O Tribunal de Justiça da Paraíba (TJPB), através de uma decisão do desembargador Joás de Brito, reduziu, nesta quinta-feira (11), a pena de prisão imposta ao deputado federal Ruy Carneiro (Podemos) no chamado ‘Caso Desk’. Apesar da decisão, o parlamentar permanece inelegível e corre o risco de ficar fora das eleições do próximo ano.
A notícia foi repercutida durante o programa Arapuan Verdade, da Rádio Arapuan FM.
No julgamento dos embargos, Ruy Carneiro foi sentenciado a 12 anos e 7 meses de prisão por peculato e lavagem de dinheiro, além da devolução de R$ 300 mil aos cofres públicos.
O Caso Desk apurou o cometimento de supostos crimes de peculato, fraude em licitação e lavagem de dinheiro, cometidos pelo hoje parlamentar, que à época ocupava o cargo de secretário de Esportes do governo Cássio. A denúncia foi formulada pelo Grupo de Atuação Especial Contra o Crime Organizado (Gaeco), do Ministério Público da Paraíba.
No mesmo processo, também foram condenados outros envolvidos. Luiz Carlos Chaves, que era gerente de Planejamento Orçamento e Finanças da SEJEL, recebeu uma pena de 6 anos de prisão e 4 anos de detenção.
De acordo com os autos, Daniel Pereira de Sousa, engenheiro e representante da Desk Móveis Escolares e Produtos Plásticos Ltda., foi condenado a 4 anos e 6 meses de prisão mais 4 anos de detenção. Já Fábio Magib Mazhunni Maia, sócio da mesma empresa, pegou uma sentença de 8 anos e 10 meses de reclusão, além de 4 anos de detenção.
Além disso, a justiça havia que eles devolvam R$ 750 mil aos cofres públicos.
Ministério Público pede anulação da condenação e Ruy recorre ao STJ
O Ministério Público da Paraíba pediu a anulação integral da condenação que havia sido imposta ao deputado federal Ruy Carneiro de forma irregular na primeira instância da justiça paraibana.
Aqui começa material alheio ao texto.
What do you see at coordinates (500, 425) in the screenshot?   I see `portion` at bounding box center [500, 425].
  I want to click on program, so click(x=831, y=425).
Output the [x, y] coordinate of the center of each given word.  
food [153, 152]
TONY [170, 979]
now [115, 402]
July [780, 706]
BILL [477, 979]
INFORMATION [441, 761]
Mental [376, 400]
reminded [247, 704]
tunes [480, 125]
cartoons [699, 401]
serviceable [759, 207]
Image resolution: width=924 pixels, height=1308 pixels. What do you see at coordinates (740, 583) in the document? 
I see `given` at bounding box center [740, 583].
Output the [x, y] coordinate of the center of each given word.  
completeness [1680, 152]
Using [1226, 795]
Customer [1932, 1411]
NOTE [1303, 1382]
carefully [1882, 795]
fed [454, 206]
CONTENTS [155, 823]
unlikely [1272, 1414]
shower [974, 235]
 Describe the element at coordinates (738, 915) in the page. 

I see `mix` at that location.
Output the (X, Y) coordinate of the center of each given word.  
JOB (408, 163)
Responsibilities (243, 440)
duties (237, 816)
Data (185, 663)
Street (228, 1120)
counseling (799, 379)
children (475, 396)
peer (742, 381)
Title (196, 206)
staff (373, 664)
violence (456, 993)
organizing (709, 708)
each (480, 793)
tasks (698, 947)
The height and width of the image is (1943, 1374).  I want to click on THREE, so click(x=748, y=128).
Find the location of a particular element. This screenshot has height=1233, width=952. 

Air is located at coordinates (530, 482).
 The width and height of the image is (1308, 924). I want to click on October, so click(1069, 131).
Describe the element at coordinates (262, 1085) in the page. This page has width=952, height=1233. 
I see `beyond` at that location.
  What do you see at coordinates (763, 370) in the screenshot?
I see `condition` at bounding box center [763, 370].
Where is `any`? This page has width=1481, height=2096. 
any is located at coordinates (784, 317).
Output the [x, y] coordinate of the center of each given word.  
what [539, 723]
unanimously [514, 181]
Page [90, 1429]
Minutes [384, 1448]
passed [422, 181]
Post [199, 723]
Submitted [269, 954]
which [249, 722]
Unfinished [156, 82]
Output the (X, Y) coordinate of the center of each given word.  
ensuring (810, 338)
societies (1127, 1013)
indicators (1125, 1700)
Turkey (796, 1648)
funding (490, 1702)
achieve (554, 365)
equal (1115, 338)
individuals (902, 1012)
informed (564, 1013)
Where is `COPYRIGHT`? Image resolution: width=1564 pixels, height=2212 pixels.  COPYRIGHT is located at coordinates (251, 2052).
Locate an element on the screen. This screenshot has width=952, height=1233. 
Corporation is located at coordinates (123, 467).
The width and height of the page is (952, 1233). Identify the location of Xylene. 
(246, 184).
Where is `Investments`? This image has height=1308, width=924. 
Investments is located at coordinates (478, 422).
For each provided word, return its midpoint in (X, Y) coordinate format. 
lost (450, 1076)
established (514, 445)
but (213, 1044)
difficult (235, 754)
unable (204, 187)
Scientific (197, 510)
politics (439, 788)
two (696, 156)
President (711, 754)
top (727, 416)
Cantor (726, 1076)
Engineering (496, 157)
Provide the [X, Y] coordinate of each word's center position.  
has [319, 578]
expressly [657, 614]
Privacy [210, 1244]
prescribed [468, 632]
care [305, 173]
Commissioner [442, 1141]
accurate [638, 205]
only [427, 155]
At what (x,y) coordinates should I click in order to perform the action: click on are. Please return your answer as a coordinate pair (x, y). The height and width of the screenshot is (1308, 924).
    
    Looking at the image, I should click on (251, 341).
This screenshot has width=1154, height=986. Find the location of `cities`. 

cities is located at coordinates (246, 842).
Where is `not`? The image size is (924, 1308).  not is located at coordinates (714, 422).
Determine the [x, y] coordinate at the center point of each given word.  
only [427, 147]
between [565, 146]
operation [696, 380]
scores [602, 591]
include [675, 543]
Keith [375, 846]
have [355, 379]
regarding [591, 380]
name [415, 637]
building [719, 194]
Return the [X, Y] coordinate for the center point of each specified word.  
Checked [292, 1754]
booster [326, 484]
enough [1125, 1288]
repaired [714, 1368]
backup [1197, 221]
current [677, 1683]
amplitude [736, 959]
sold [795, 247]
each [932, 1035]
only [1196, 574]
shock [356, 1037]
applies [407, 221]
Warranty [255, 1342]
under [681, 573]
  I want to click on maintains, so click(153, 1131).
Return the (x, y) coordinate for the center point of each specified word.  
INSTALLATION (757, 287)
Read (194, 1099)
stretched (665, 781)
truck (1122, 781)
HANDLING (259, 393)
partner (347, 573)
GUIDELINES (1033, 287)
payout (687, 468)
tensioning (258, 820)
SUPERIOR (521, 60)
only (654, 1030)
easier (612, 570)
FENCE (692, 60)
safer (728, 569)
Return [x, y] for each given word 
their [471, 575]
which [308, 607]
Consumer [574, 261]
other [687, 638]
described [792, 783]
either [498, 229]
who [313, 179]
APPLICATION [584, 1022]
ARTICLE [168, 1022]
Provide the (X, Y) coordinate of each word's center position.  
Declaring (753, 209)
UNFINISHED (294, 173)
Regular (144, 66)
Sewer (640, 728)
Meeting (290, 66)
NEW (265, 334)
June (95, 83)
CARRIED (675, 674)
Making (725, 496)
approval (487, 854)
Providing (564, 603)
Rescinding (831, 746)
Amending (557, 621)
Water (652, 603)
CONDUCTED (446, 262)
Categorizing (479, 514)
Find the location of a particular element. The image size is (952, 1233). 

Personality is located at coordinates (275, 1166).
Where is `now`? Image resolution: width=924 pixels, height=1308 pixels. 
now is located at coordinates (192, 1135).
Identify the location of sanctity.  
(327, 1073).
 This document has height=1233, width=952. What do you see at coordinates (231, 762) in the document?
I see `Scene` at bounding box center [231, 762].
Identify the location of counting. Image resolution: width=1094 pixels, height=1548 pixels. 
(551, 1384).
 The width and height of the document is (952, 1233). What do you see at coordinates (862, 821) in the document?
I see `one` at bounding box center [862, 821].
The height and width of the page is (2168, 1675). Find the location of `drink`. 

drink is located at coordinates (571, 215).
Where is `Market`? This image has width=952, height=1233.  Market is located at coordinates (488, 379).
No documento, o procurador de Justiça Francisco Sagres aponta que a investigação e a ação penal tiveram origem em um Procedimento Investigatório Criminal instaurado sem a autorização obrigatória do Tribunal de Justiça, requisito previsto na Constituição Estadual e no Regimento Interno da Corte.
De acordo com o parecer, a investigação e a ação penal tiveram origem em um procedimento instaurado sem a necessária autorização do Tribunal de Justiça. O MPPB também reconheceu o pedido apresentado pela da defesa de Ruy, ressaltando que a situação caracteriza “indevida usurpação de competência” e compromete “a legitimidade de toda a investigação criminal”.
“Firmo posicionamento para reconhecer a nulidade da sentença condenatória proferida nos autos da ação penal nº 0007458-58.2018.8.15.2002, em razão da incompetência do juízo, como também pela nulidade do Procedimento Investigativo Criminal nº 005/2016, que fora sem autorização do eg. Tribunal de Justiça da Paraíba e consequentemente de todas as provas que foram produzidas a partir do referido procedimento”, concluiu Sagres em seu relatório.
Ruy acredita que a posição do MP reforça que a ação não respeitou o devido processo legal. “Essa decisão do Ministério Público reafirma algo que sempre defendi: todo processo precisa seguir a lei e respeitar a Constituição. Eu e minha família enfrentamos anos de injustiça, mas hoje a verdade prevaleceu. Sempre confiei que, no momento certo, tudo seria esclarecido. Continuo com a consciência tranquila, firme na minha missão e no meu trabalho pela Paraíba e pelos paraibanos”, ressaltou.
Segundo o entendimento do Supremo Tribunal Federal, nenhuma investigação criminal envolvendo autoridades com prerrogativa de foro pode ser iniciada ou conduzida sem supervisão do tribunal competente. Esse era um requisito obrigatório em caso de deputados estaduais e secretários de Estado, função que Ruy exercia à época dos fatos.
A matéria agora está em tramitação no Superior Tribunal de Justiça.
A reportagem disponibiliza o espaço para que os citados possam se pronunciar sobre os fatos, caso queiram.